## Exercise details
Transcribe the records exactly from the line with "The image size is (517, 500)." to the end, both included.
-- Opening Marker --
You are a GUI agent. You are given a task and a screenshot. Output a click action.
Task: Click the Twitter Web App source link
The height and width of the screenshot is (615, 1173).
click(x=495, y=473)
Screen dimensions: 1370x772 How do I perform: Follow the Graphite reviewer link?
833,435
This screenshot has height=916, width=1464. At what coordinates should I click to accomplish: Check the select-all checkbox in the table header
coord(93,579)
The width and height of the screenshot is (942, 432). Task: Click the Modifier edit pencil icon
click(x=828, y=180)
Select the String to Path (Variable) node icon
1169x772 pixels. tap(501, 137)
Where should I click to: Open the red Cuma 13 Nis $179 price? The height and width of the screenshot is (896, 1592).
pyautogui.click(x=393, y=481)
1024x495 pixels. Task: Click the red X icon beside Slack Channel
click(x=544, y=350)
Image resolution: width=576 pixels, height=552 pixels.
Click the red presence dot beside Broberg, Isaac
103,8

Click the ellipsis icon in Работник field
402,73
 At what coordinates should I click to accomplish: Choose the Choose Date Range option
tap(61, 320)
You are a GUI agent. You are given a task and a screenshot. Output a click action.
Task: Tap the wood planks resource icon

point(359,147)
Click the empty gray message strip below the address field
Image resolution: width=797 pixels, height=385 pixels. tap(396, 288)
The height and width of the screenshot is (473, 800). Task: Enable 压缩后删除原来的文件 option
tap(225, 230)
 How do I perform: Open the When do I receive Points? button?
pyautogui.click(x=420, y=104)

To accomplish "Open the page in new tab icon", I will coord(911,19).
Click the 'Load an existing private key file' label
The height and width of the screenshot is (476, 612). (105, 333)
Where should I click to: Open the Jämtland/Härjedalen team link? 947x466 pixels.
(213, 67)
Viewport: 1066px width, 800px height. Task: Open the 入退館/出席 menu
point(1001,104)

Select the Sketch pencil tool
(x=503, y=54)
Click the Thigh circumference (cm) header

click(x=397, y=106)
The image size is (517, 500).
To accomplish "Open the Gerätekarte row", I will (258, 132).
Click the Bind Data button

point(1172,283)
-- Closing Marker --
## Solution for this exercise
The image size is (517, 500).
To accomplish "Open the Gerätekarte row", I will (258, 132).
Click the Bind Data button

point(1172,283)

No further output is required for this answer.